In diversi paesi, alle volte grazie alla conoscenza dei dibattiti tedeschi ma anche indipendentemente, ispirati da testi come i Grundrisse e i Saggi di Rubin, sorsero questioni simili a cui vennero trovate simili risposte. Per esempio, l’importanza della forma valore venne ripresa da Jacques Ranciere, allora seguace di Althusser.

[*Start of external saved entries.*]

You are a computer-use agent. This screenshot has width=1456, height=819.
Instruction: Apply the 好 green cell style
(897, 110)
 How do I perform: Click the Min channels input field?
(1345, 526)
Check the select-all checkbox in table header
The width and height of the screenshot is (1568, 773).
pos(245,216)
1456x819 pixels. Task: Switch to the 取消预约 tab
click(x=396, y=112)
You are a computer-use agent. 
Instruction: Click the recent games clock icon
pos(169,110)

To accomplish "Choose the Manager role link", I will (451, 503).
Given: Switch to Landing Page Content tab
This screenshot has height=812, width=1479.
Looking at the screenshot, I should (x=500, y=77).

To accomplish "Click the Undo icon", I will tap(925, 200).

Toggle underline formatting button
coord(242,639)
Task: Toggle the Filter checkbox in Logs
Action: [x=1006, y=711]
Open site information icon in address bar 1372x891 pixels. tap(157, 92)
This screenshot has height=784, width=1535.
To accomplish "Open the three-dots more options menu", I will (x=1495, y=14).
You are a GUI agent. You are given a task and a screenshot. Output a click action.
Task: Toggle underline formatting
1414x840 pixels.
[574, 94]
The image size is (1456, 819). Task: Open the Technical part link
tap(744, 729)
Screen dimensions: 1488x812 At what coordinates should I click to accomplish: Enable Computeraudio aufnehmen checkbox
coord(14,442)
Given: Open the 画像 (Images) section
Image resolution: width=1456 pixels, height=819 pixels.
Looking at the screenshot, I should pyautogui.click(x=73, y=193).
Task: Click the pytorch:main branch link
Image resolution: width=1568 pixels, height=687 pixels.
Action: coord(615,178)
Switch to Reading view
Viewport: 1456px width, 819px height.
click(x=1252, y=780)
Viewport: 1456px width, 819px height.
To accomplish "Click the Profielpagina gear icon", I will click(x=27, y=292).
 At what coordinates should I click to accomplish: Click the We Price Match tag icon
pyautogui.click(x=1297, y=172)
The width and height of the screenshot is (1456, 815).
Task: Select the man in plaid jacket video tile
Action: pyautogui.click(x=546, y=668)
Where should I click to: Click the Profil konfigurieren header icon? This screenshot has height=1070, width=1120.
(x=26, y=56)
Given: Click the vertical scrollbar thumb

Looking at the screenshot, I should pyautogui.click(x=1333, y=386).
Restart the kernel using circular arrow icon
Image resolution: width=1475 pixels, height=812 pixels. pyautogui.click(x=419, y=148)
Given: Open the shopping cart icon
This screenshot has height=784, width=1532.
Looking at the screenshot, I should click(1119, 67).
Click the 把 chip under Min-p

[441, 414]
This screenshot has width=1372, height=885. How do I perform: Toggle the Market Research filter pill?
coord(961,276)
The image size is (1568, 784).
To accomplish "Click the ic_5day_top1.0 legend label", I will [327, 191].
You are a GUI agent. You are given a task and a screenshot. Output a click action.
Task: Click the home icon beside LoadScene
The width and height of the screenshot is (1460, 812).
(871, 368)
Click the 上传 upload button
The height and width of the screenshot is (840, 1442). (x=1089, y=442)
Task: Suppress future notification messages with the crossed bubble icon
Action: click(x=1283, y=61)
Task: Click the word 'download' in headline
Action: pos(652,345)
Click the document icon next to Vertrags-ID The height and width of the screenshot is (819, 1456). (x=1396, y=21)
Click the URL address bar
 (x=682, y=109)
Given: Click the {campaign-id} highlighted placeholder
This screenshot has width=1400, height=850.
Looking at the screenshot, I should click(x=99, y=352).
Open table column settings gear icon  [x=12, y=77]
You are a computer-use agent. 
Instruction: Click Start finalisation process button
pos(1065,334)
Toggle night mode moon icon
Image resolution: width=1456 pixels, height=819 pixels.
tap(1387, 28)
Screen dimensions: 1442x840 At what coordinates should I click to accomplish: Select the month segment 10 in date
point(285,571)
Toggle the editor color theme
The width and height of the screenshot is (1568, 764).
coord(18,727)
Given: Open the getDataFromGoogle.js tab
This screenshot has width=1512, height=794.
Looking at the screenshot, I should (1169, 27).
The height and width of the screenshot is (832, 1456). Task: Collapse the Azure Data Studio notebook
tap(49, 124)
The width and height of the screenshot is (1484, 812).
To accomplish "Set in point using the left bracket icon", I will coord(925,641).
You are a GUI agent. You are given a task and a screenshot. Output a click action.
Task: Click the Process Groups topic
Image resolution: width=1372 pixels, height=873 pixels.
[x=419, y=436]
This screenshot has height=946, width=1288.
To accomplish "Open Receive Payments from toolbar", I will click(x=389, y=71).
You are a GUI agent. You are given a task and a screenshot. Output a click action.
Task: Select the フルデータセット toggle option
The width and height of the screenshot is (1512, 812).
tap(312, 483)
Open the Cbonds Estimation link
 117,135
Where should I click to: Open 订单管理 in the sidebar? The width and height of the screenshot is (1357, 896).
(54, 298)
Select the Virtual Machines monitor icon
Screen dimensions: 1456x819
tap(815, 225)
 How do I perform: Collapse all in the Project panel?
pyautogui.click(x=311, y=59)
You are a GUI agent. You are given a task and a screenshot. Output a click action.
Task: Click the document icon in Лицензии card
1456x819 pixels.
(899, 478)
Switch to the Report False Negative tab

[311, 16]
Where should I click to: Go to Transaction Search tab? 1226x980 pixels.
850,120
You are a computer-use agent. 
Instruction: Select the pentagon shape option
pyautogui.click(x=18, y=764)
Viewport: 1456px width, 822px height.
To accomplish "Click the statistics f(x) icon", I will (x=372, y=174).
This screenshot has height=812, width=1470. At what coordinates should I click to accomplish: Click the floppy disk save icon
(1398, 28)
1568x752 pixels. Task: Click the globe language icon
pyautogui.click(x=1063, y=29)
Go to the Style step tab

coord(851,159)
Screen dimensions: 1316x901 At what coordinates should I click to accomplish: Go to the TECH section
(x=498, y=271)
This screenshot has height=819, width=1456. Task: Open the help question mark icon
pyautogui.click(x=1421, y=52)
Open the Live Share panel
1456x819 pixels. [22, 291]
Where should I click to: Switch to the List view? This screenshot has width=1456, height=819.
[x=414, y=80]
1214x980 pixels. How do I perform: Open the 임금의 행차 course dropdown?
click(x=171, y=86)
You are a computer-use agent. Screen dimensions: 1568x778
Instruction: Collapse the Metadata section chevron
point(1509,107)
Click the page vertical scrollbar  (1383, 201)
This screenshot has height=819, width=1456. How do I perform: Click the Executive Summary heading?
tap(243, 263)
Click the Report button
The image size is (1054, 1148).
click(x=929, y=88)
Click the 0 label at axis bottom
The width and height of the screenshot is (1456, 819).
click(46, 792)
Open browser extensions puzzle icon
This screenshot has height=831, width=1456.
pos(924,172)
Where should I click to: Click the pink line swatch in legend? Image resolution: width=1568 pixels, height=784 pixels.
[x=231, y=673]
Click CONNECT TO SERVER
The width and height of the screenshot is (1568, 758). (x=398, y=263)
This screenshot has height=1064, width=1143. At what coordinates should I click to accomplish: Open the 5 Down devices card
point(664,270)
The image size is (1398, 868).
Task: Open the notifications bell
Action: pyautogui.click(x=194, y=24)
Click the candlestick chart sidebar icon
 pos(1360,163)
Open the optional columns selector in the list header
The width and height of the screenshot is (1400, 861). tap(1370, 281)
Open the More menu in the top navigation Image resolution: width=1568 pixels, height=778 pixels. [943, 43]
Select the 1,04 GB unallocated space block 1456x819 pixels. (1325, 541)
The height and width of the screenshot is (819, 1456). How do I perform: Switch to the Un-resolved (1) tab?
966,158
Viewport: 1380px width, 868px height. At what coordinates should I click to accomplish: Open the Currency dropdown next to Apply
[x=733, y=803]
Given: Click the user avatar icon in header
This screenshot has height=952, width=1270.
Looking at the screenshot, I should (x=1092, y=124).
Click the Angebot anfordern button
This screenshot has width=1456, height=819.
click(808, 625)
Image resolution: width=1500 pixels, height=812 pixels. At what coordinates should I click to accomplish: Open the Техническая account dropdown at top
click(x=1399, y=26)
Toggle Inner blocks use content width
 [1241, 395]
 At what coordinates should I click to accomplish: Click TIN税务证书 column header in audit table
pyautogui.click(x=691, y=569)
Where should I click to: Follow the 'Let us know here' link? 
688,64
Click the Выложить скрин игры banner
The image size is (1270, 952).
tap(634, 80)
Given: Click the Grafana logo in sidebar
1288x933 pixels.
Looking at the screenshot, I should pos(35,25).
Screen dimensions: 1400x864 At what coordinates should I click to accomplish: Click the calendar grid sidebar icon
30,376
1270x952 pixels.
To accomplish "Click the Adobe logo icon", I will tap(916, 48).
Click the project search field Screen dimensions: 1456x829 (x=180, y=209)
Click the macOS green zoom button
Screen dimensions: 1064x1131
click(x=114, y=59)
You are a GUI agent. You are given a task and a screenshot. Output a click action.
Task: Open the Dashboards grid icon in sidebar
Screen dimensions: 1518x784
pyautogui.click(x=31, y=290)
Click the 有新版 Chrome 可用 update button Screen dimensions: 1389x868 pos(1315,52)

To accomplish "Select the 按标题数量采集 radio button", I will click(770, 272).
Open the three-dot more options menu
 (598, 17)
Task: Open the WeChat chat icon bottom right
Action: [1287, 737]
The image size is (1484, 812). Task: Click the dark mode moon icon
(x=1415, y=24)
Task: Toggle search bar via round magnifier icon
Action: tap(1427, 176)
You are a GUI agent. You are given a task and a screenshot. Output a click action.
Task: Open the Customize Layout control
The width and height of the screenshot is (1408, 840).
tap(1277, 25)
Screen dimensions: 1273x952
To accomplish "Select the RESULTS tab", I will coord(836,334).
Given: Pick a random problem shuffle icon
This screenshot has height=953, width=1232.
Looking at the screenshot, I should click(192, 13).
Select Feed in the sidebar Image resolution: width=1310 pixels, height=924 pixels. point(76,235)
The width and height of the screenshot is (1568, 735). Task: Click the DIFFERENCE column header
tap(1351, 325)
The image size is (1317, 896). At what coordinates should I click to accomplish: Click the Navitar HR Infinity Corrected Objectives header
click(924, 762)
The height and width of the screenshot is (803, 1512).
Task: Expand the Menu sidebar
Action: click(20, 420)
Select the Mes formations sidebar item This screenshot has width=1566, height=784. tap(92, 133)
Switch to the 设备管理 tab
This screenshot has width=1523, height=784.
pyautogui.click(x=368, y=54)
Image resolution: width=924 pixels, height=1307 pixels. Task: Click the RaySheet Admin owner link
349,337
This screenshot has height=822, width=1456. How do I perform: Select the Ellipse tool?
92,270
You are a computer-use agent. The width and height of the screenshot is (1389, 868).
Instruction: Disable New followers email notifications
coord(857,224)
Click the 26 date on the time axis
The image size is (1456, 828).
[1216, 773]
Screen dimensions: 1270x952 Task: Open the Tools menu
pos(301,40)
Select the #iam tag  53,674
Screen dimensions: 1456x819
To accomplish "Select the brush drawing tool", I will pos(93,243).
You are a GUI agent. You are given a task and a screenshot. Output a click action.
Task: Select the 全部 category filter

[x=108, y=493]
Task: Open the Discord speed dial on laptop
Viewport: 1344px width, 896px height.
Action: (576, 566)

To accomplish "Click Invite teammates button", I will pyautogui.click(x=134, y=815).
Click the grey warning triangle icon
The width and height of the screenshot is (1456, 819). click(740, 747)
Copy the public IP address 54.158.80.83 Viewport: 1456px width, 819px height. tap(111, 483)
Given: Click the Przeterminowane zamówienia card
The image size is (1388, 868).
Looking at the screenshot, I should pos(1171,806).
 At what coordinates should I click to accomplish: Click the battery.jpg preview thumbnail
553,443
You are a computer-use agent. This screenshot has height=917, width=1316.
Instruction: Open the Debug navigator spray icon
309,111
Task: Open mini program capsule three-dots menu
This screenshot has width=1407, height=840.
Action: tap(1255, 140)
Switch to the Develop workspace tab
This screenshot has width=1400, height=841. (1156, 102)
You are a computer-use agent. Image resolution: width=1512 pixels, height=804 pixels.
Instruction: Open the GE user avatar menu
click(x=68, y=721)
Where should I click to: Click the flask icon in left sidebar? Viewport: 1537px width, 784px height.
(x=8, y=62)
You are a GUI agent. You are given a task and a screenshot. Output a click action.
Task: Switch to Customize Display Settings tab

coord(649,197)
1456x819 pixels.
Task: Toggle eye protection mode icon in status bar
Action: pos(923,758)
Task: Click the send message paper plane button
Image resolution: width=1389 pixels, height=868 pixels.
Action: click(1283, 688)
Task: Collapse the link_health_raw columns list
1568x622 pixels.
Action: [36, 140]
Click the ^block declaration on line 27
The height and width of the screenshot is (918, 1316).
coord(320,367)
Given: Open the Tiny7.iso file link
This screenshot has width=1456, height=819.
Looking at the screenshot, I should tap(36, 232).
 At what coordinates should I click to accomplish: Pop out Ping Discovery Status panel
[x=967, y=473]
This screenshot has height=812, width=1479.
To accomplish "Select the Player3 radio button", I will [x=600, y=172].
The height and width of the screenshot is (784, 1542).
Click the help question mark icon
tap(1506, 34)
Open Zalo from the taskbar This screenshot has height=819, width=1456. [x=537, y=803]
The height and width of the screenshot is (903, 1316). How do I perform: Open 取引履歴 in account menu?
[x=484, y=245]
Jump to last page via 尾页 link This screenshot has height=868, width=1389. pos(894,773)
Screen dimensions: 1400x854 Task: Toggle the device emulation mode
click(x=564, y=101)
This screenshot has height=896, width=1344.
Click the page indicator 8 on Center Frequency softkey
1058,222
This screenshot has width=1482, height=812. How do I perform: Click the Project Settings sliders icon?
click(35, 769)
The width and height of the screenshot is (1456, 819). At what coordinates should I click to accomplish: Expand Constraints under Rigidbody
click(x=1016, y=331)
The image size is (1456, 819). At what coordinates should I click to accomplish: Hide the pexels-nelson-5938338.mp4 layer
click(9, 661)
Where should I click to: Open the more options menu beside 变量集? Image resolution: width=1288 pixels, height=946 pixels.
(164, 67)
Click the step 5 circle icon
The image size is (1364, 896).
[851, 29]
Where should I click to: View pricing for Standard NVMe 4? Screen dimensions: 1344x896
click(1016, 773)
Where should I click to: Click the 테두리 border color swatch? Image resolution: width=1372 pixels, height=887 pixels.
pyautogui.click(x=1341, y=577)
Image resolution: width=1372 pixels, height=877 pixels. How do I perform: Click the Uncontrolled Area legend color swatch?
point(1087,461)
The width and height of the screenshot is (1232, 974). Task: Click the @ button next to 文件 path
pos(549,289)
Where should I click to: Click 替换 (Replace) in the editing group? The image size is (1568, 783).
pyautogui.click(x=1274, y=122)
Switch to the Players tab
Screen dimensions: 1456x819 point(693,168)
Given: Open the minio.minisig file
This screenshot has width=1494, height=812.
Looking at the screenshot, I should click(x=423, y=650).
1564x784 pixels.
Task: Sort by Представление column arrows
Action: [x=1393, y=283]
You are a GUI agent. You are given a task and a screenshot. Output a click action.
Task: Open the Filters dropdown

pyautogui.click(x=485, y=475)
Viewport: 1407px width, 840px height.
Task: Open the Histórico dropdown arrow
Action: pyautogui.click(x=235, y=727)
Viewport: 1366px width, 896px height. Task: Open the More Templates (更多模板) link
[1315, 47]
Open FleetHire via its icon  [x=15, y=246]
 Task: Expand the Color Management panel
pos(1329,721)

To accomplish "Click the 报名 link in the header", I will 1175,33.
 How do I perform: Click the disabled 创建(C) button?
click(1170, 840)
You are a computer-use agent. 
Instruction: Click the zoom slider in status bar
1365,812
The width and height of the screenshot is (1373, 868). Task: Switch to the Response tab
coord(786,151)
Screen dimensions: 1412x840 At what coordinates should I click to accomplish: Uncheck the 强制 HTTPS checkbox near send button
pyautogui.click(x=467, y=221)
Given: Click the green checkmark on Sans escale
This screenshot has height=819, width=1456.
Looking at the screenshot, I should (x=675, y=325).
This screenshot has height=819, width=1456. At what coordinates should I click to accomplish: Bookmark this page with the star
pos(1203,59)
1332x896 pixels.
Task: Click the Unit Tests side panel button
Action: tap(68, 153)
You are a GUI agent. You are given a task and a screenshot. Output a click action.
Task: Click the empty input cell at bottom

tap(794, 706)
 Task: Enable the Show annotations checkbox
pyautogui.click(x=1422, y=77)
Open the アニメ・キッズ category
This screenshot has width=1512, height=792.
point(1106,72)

Althusser aveva correttamente identificato la completa rottura con il terreno teoretico di Ricardo e dell’economia politica classica ma fu incapace di identificare l’analisi della forma valore come centrale per questa rottura, perché la rifiutò a causa del suo «hegelismo». Ranciere, ad ogni modo, notò che ciò che distingue radicalmente Marx dalla teoria economica classica è l’analisi della forma valore della merce (o della forma merce del prodotto del lavoro).[40]
Questo riconoscimento fu fatto proprio anche da un altro antihegeliano, Colletti,[41] e alimentò un dibattito in Italia iniziato da lui stesso e Napoleoni,[42] che giunse a conclusioni vicine a quelle dei teorici della forma valore. Nel dibattito anglofono, dove pochissimo del dibattito tedesco venne tradotto fino alla fine degli anni ’70, Rubin ebbe una grande importanza.[43] Nella Conferenza degli economisti socialisti, un forum centrale per queste discussioni, ci fu un acceso conflitto tra la teoria del valore basata sul lavoro sociale astratto e ispirata da Rubin e una piú tradizionalista teoria del valore basata sul lavoro incarnato. Quelli del primo gruppo si diressero verso una teoria monetaria del valore, come nelle discussioni tedesche, ma la Logica di Hegel venne discussa troppo poco e la sua rilevanza troppo poco apprezzata per comprendere la relazione sistematica delle categorie nel Capitale.[44] In assenza di una traduzione di Reichelt e Backhaus, i pochi anglofoni che seguirono i tedeschi nell’intento di ricostruire il Capitale,[45] la scuola di Konstanz-Sydney, identificata come «value-form school» (scuola della forma valore), veniva vista dalla maggior parte dei partecipanti come eccessivamente estrema. È una caratteristica della dialettica sistematica, per come è emersa recentemente, quella di avere al centro della discussione le suggestioni del bisogno di una ricostruzione piú radicale.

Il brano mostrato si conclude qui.